• **Work to complete**
Would you transcribe the records below exactly, omitting every picture?

(Stored data)

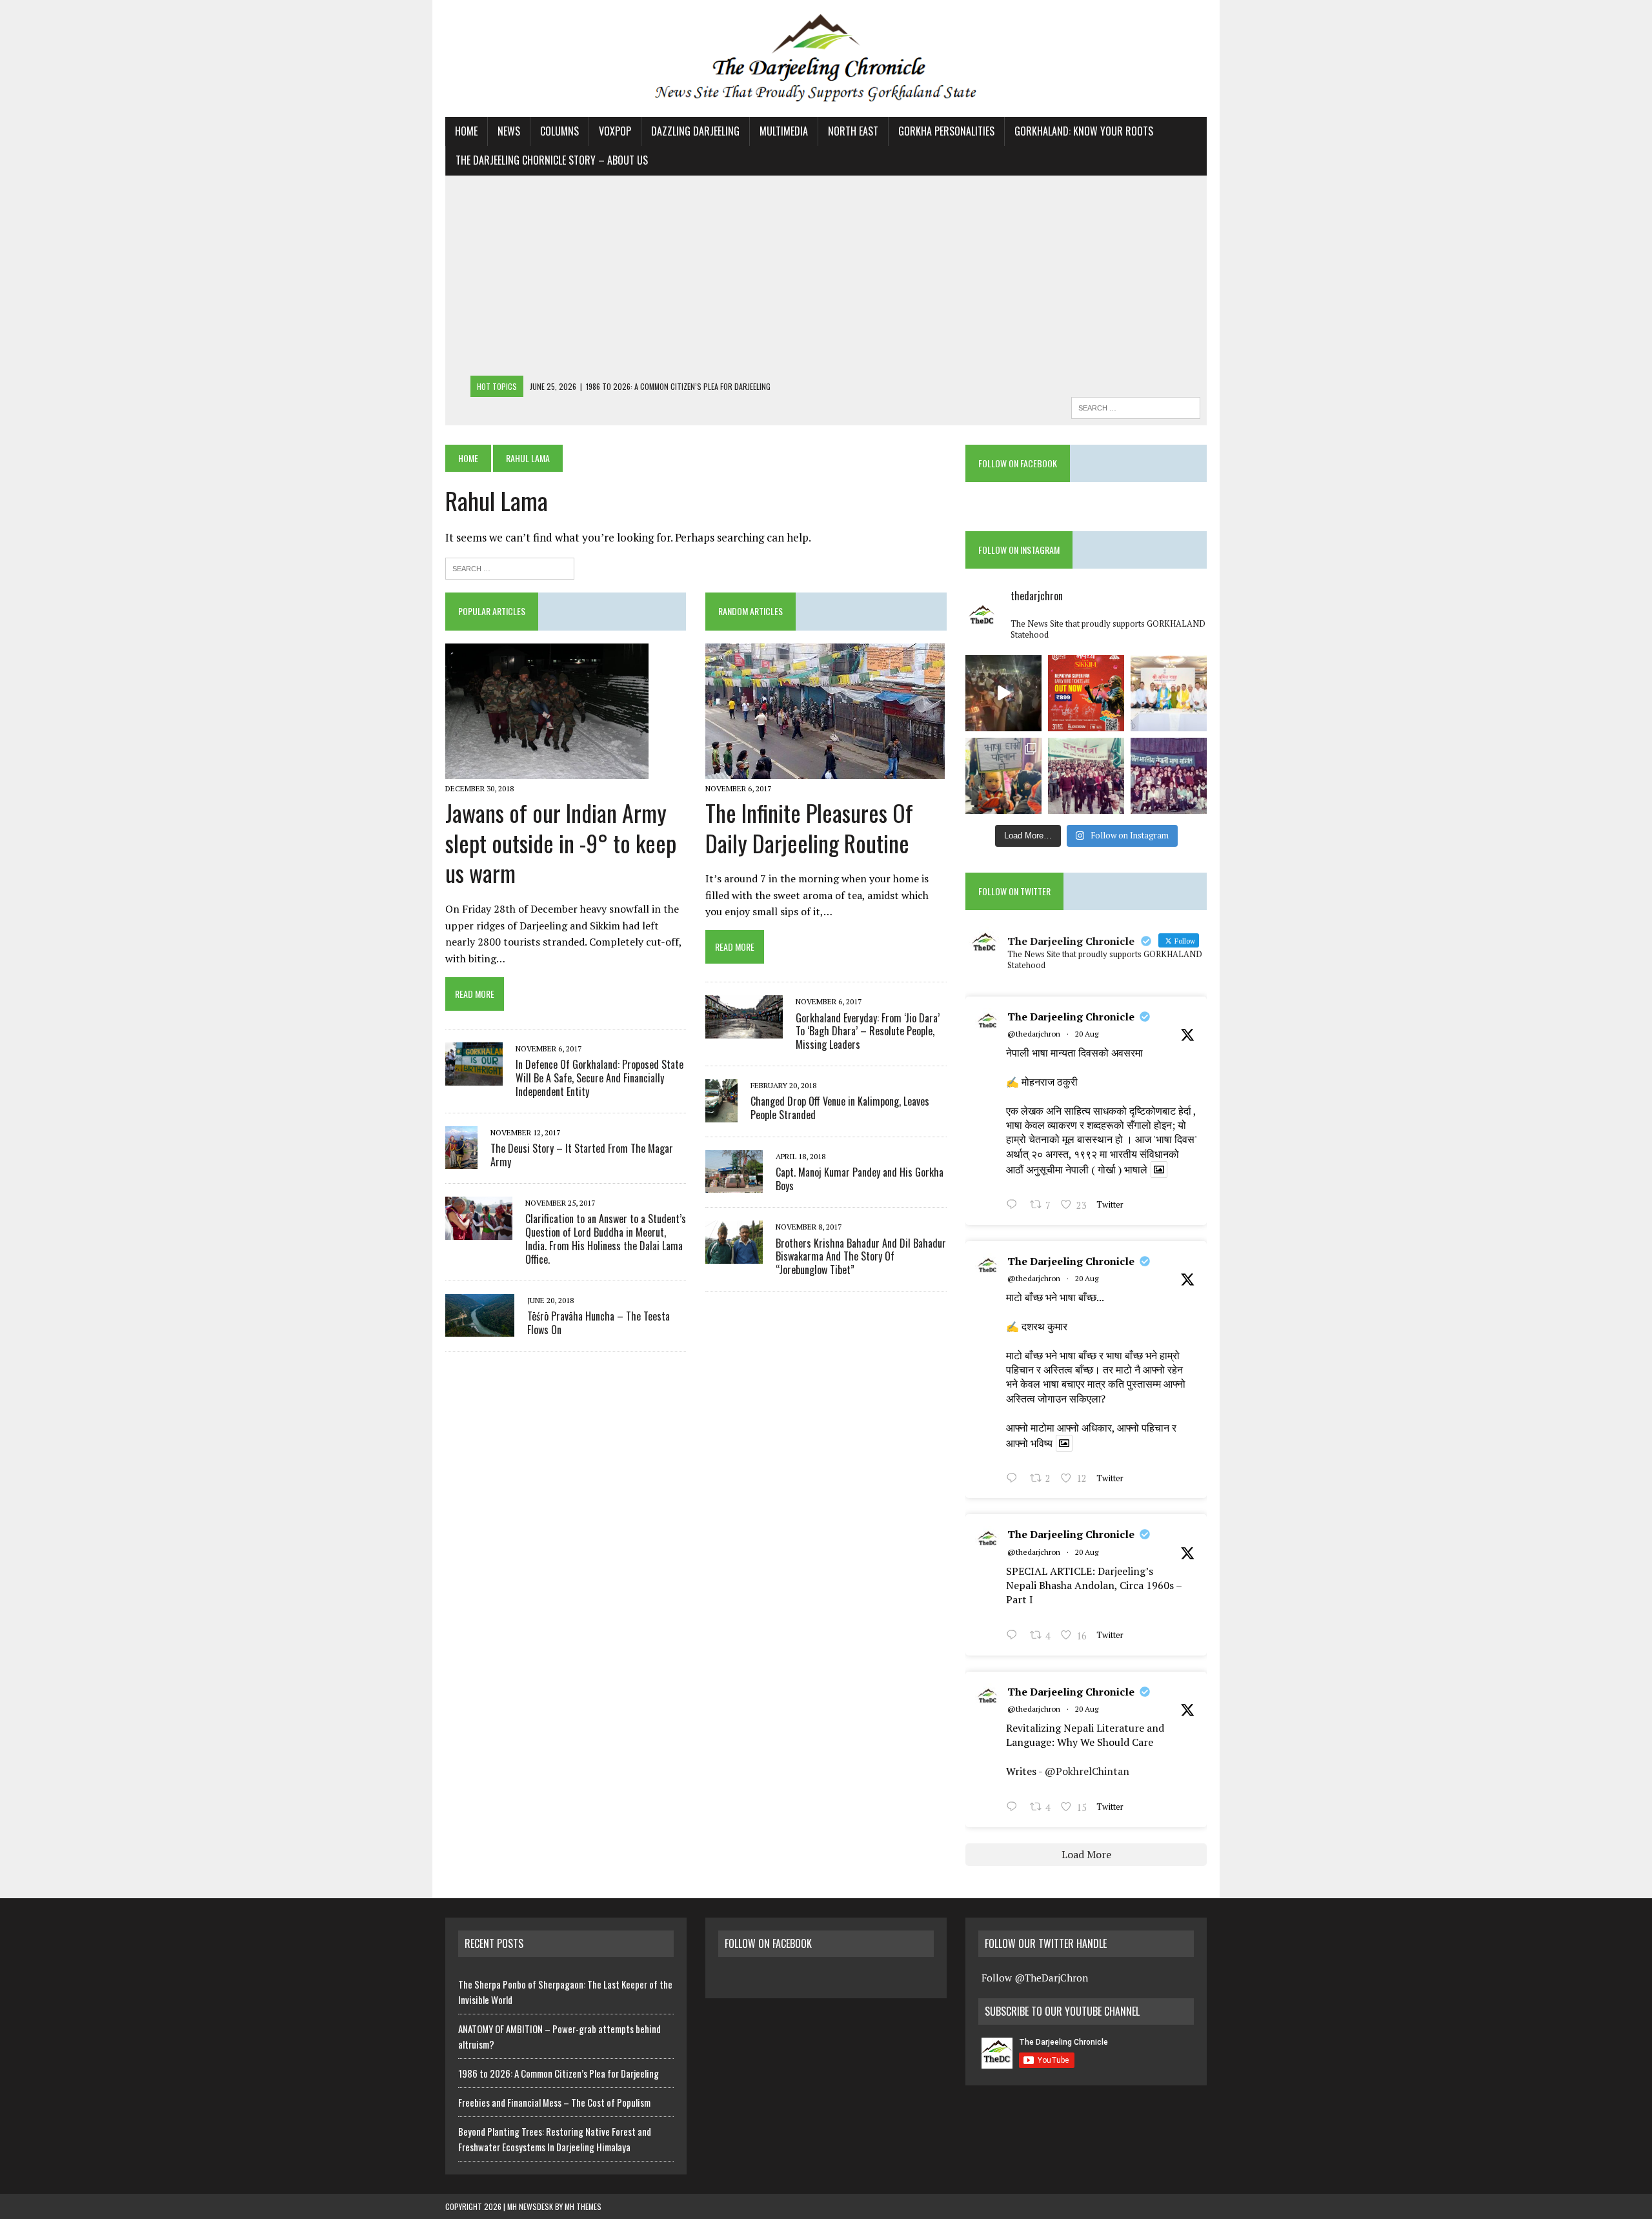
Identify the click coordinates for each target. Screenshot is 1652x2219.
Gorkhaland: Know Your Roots (1083, 131)
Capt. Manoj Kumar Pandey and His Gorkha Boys (859, 1178)
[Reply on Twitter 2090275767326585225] (1015, 1808)
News (509, 131)
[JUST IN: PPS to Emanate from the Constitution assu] (1169, 693)
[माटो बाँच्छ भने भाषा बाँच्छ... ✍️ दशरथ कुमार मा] (1169, 776)
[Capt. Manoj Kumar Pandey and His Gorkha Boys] (734, 1184)
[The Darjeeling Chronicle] (826, 58)
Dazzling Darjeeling (695, 131)
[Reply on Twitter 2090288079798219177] (1015, 1479)
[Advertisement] (826, 278)
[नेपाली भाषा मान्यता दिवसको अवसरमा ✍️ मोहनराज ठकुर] (1086, 776)
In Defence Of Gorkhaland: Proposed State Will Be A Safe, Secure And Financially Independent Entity (599, 1078)
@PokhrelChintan (1087, 1771)
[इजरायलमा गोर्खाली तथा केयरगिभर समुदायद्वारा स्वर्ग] (1003, 693)
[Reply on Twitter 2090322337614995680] (1015, 1205)
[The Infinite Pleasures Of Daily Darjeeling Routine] (825, 770)
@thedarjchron (1033, 1034)
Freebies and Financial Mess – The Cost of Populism (554, 2102)
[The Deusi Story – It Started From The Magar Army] (461, 1160)
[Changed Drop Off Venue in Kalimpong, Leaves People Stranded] (721, 1113)
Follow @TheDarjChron (1035, 1977)
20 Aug (1086, 1034)
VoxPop (615, 131)
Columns (559, 131)
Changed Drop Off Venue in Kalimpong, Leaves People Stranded (839, 1107)
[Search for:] (509, 567)
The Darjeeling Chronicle (1070, 1016)
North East (853, 131)
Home (466, 131)
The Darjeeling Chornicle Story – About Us (552, 160)
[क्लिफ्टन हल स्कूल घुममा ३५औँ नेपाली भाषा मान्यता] (1003, 776)
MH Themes (583, 2206)
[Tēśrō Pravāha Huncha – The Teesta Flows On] (479, 1328)
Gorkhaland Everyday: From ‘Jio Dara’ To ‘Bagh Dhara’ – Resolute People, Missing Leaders (868, 1031)
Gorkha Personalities (946, 131)
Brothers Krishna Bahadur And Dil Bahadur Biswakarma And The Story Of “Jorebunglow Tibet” (861, 1256)
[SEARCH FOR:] (1135, 406)
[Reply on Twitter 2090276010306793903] (1015, 1636)
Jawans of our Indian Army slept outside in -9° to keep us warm (560, 842)
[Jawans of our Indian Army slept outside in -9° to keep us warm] (547, 770)
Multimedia (784, 131)
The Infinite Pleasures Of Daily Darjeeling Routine (809, 827)
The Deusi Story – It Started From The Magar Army (581, 1155)
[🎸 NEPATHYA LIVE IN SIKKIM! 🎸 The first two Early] (1086, 693)
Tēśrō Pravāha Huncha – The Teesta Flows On (598, 1322)
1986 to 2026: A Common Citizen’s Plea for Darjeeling (558, 2073)
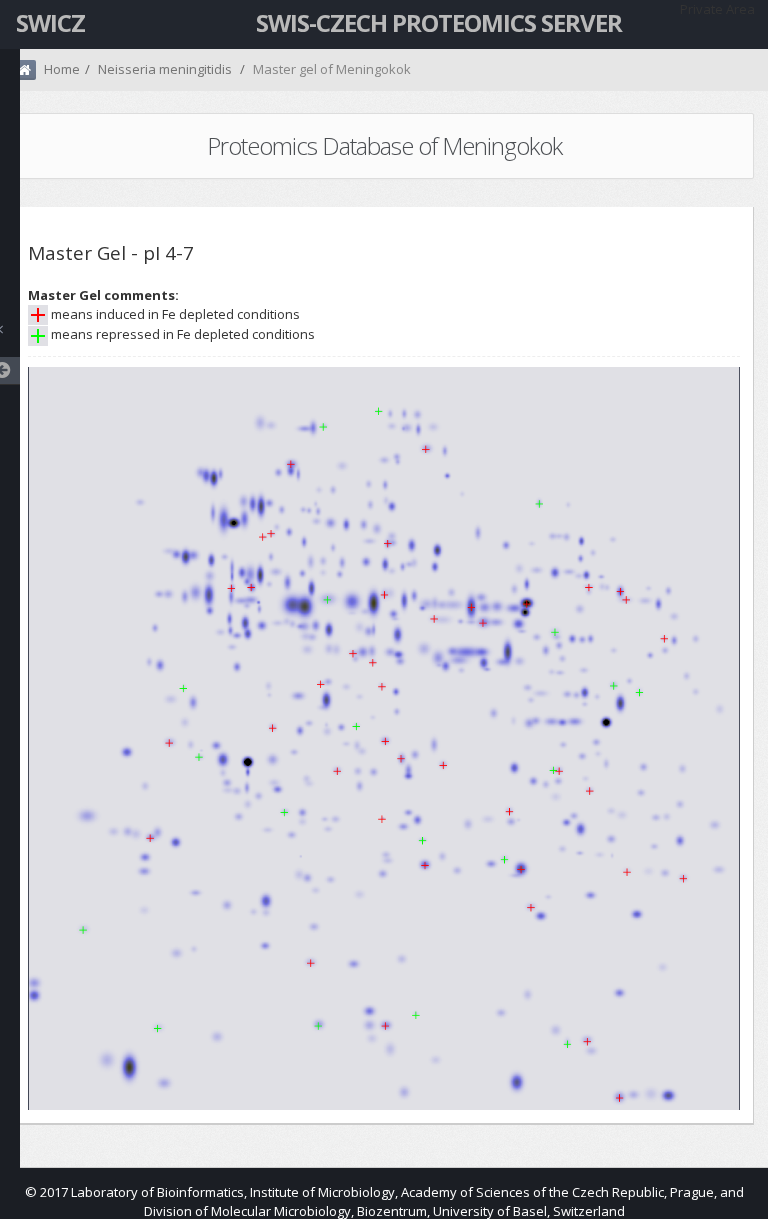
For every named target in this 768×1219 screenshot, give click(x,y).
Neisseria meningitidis (165, 69)
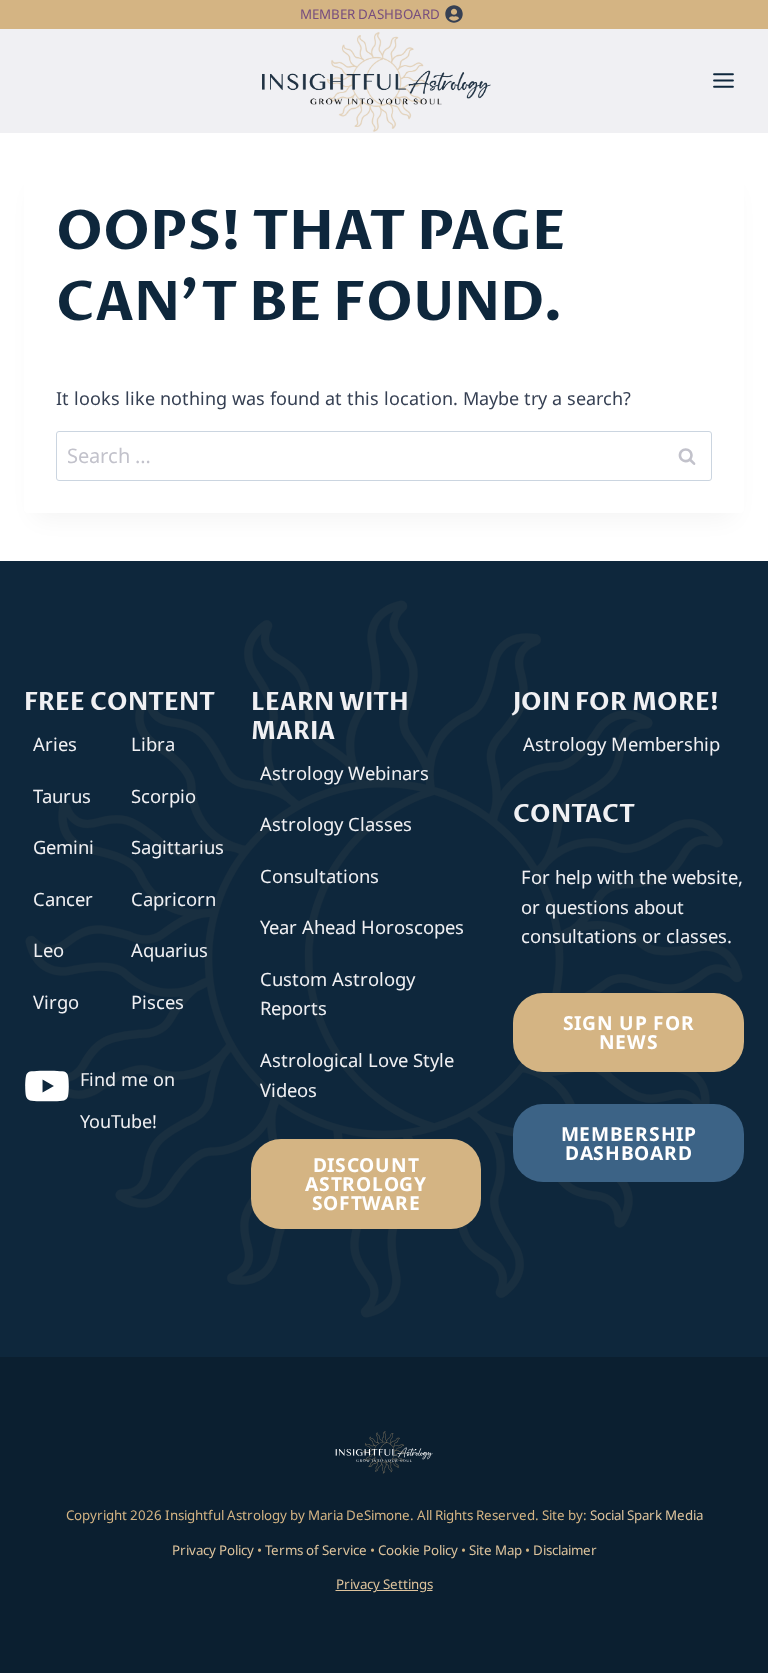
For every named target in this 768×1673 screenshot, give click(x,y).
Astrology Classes (336, 823)
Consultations (319, 875)
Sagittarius (174, 846)
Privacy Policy (213, 1550)
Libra (153, 743)
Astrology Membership (621, 743)
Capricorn (173, 898)
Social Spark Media (645, 1515)
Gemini (63, 846)
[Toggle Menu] (723, 80)
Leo (48, 949)
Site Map (495, 1550)
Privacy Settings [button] (384, 1584)
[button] (454, 14)
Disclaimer (565, 1550)
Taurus (62, 795)
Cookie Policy (418, 1550)
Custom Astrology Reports (337, 993)
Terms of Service (316, 1550)
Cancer (63, 898)
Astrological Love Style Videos (357, 1074)
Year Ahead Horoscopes (362, 926)
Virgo (56, 1001)
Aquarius (169, 949)
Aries (55, 743)
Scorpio (163, 795)
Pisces (157, 1001)
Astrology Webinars (344, 772)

• **Answer to the exercise**
Identify the click coordinates for each target. Screenshot is 1652x2219.
Gorkhaland: Know Your Roots (1083, 131)
Capt. Manoj Kumar Pandey and His Gorkha Boys (859, 1178)
[Reply on Twitter 2090275767326585225] (1015, 1808)
News (509, 131)
[JUST IN: PPS to Emanate from the Constitution assu] (1169, 693)
[माटो बाँच्छ भने भाषा बाँच्छ... ✍️ दशरथ कुमार मा] (1169, 776)
[Capt. Manoj Kumar Pandey and His Gorkha Boys] (734, 1184)
[The Darjeeling Chronicle] (826, 58)
Dazzling Darjeeling (695, 131)
[Reply on Twitter 2090288079798219177] (1015, 1479)
[Advertisement] (826, 278)
[नेपाली भाषा मान्यता दिवसको अवसरमा ✍️ मोहनराज ठकुर] (1086, 776)
In Defence Of Gorkhaland: Proposed State Will Be A Safe, Secure And Financially Independent Entity (599, 1078)
@PokhrelChintan (1087, 1771)
[इजरायलमा गोर्खाली तथा केयरगिभर समुदायद्वारा स्वर्ग] (1003, 693)
[Reply on Twitter 2090322337614995680] (1015, 1205)
[The Infinite Pleasures Of Daily Darjeeling Routine] (825, 770)
@thedarjchron (1033, 1034)
Freebies and Financial Mess – The Cost of Populism (554, 2102)
[The Deusi Story – It Started From The Magar Army] (461, 1160)
[Changed Drop Off Venue in Kalimpong, Leaves People Stranded] (721, 1113)
Follow @TheDarjChron (1035, 1977)
20 Aug (1086, 1034)
VoxPop (615, 131)
Columns (559, 131)
Changed Drop Off Venue in Kalimpong, Leaves People Stranded (839, 1107)
[Search for:] (509, 567)
The Darjeeling Chronicle (1070, 1016)
North East (853, 131)
Home (466, 131)
The Darjeeling Chornicle Story – About Us (552, 160)
[क्लिफ्टन हल स्कूल घुममा ३५औँ नेपाली भाषा मान्यता] (1003, 776)
MH Themes (583, 2206)
[Tēśrō Pravāha Huncha – The Teesta Flows On] (479, 1328)
Gorkhaland Everyday: From ‘Jio Dara’ To ‘Bagh Dhara’ – Resolute People, Missing Leaders (868, 1031)
Gorkha Personalities (946, 131)
Brothers Krishna Bahadur And Dil Bahadur Biswakarma And The Story Of “Jorebunglow Tibet” (861, 1256)
[SEARCH FOR:] (1135, 406)
[Reply on Twitter 2090276010306793903] (1015, 1636)
Jawans of our Indian Army slept outside in -9° to keep us warm (560, 842)
[Jawans of our Indian Army slept outside in -9° to keep us warm] (547, 770)
Multimedia (784, 131)
The Infinite Pleasures Of Daily Darjeeling Routine (809, 827)
The Deusi Story – It Started From The Magar Army (581, 1155)
[🎸 NEPATHYA LIVE IN SIKKIM! 🎸 The first two Early] (1086, 693)
Tēśrō Pravāha Huncha – The Teesta Flows On (598, 1322)
1986 to 2026: A Common Citizen’s Plea for Darjeeling (558, 2073)
For every named target in this 768×1219 screenshot, give click(x,y).
Neisseria meningitidis (165, 69)
For every named target in this 768×1673 screenshot, give click(x,y).
Astrology Classes (336, 823)
Consultations (319, 875)
Sagittarius (174, 846)
Privacy Policy (213, 1550)
Libra (153, 743)
Astrology Membership (621, 743)
Capricorn (173, 898)
Social Spark Media (645, 1515)
Gemini (63, 846)
[Toggle Menu] (723, 80)
Leo (48, 949)
Site Map (495, 1550)
Privacy Settings [button] (384, 1584)
[button] (454, 14)
Disclaimer (565, 1550)
Taurus (62, 795)
Cookie Policy (418, 1550)
Custom Astrology Reports (337, 993)
Terms of Service (316, 1550)
Cancer (63, 898)
Astrological Love Style Videos (357, 1074)
Year Ahead Horoscopes (362, 926)
Virgo (56, 1001)
Aquarius (169, 949)
Aries (55, 743)
Scorpio (163, 795)
Pisces (157, 1001)
Astrology Webinars (344, 772)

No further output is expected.